*DIRECTIONS*:
The records are to be restated in their entirety, word for word.

*RECORDS TO USE*:
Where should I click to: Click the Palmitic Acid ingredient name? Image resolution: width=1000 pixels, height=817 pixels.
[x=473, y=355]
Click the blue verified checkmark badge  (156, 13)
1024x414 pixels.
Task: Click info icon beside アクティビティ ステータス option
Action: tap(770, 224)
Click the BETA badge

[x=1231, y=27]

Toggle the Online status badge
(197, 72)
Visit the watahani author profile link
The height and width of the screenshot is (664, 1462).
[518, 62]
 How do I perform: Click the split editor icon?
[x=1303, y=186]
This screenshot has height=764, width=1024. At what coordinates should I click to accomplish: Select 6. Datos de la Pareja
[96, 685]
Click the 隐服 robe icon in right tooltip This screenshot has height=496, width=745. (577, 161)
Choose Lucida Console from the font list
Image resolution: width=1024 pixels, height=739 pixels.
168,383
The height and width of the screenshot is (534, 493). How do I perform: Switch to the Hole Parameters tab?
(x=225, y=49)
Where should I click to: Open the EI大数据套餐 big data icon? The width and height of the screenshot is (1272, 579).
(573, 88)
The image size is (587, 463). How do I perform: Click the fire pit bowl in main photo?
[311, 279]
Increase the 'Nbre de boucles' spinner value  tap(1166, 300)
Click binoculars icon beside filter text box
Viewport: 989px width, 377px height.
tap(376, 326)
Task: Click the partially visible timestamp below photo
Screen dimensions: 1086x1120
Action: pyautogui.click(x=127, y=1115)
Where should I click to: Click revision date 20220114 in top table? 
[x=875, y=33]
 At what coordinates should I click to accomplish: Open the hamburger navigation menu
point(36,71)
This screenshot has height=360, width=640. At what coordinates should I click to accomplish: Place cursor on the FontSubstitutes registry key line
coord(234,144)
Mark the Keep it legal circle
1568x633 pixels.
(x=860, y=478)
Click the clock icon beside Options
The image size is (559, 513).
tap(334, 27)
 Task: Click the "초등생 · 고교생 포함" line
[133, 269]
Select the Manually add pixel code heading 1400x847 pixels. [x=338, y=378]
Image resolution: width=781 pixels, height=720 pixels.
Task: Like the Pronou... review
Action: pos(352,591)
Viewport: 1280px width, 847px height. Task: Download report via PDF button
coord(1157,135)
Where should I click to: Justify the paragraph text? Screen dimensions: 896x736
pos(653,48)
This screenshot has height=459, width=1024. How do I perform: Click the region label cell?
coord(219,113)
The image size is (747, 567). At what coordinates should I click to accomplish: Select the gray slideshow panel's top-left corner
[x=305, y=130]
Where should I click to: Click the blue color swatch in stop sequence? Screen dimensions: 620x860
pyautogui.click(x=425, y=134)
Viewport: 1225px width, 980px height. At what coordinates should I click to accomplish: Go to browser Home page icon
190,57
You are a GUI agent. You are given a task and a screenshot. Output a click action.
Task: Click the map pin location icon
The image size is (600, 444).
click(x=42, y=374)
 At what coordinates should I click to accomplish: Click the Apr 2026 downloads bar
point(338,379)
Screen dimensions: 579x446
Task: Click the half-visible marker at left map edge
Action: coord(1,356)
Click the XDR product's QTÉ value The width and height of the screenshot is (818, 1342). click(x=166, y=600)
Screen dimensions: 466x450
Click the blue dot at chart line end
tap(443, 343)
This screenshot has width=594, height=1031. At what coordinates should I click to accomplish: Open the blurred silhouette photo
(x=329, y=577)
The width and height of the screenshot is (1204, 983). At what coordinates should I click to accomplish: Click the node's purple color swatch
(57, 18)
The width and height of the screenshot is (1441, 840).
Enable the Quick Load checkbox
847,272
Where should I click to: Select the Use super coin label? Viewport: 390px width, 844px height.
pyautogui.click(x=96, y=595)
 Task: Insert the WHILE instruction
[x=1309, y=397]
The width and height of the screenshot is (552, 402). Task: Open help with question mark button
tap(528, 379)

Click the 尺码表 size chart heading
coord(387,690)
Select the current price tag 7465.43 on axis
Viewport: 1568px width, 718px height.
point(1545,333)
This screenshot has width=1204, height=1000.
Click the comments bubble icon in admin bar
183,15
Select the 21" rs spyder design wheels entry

*EXERCISE ANSWER*:
Where should I click to: Click the Palmitic Acid ingredient name? Image resolution: width=1000 pixels, height=817 pixels.
[x=473, y=355]
Click the blue verified checkmark badge  (156, 13)
1024x414 pixels.
Task: Click info icon beside アクティビティ ステータス option
Action: tap(770, 224)
Click the BETA badge

[x=1231, y=27]

Toggle the Online status badge
(197, 72)
Visit the watahani author profile link
The height and width of the screenshot is (664, 1462).
[518, 62]
 How do I perform: Click the split editor icon?
[x=1303, y=186]
This screenshot has height=764, width=1024. At what coordinates should I click to accomplish: Select 6. Datos de la Pareja
[96, 685]
Click the 隐服 robe icon in right tooltip This screenshot has height=496, width=745. (577, 161)
Choose Lucida Console from the font list
Image resolution: width=1024 pixels, height=739 pixels.
168,383
The height and width of the screenshot is (534, 493). How do I perform: Switch to the Hole Parameters tab?
(x=225, y=49)
Where should I click to: Open the EI大数据套餐 big data icon? The width and height of the screenshot is (1272, 579).
(573, 88)
The image size is (587, 463). How do I perform: Click the fire pit bowl in main photo?
[311, 279]
Increase the 'Nbre de boucles' spinner value  tap(1166, 300)
Click binoculars icon beside filter text box
Viewport: 989px width, 377px height.
tap(376, 326)
Task: Click the partially visible timestamp below photo
Screen dimensions: 1086x1120
Action: pyautogui.click(x=127, y=1115)
Where should I click to: Click revision date 20220114 in top table? 
[x=875, y=33]
 At what coordinates should I click to accomplish: Open the hamburger navigation menu
point(36,71)
This screenshot has height=360, width=640. At what coordinates should I click to accomplish: Place cursor on the FontSubstitutes registry key line
coord(234,144)
Mark the Keep it legal circle
1568x633 pixels.
(x=860, y=478)
Click the clock icon beside Options
The image size is (559, 513).
tap(334, 27)
 Task: Click the "초등생 · 고교생 포함" line
[133, 269]
Select the Manually add pixel code heading 1400x847 pixels. [x=338, y=378]
Image resolution: width=781 pixels, height=720 pixels.
Task: Like the Pronou... review
Action: pos(352,591)
Viewport: 1280px width, 847px height. Task: Download report via PDF button
coord(1157,135)
Where should I click to: Justify the paragraph text? Screen dimensions: 896x736
pos(653,48)
This screenshot has height=459, width=1024. How do I perform: Click the region label cell?
coord(219,113)
The image size is (747, 567). At what coordinates should I click to accomplish: Select the gray slideshow panel's top-left corner
[x=305, y=130]
Where should I click to: Click the blue color swatch in stop sequence? Screen dimensions: 620x860
pyautogui.click(x=425, y=134)
Viewport: 1225px width, 980px height. At what coordinates should I click to accomplish: Go to browser Home page icon
190,57
You are a GUI agent. You are given a task and a screenshot. Output a click action.
Task: Click the map pin location icon
The image size is (600, 444).
click(x=42, y=374)
 At what coordinates should I click to accomplish: Click the Apr 2026 downloads bar
point(338,379)
Screen dimensions: 579x446
Task: Click the half-visible marker at left map edge
Action: coord(1,356)
Click the XDR product's QTÉ value The width and height of the screenshot is (818, 1342). click(x=166, y=600)
Screen dimensions: 466x450
Click the blue dot at chart line end
tap(443, 343)
This screenshot has width=594, height=1031. At what coordinates should I click to accomplish: Open the blurred silhouette photo
(x=329, y=577)
The width and height of the screenshot is (1204, 983). At what coordinates should I click to accomplish: Click the node's purple color swatch
(57, 18)
The width and height of the screenshot is (1441, 840).
Enable the Quick Load checkbox
847,272
Where should I click to: Select the Use super coin label? Viewport: 390px width, 844px height.
pyautogui.click(x=96, y=595)
 Task: Insert the WHILE instruction
[x=1309, y=397]
The width and height of the screenshot is (552, 402). Task: Open help with question mark button
tap(528, 379)

Click the 尺码表 size chart heading
coord(387,690)
Select the current price tag 7465.43 on axis
Viewport: 1568px width, 718px height.
point(1545,333)
This screenshot has width=1204, height=1000.
Click the comments bubble icon in admin bar
183,15
Select the 21" rs spyder design wheels entry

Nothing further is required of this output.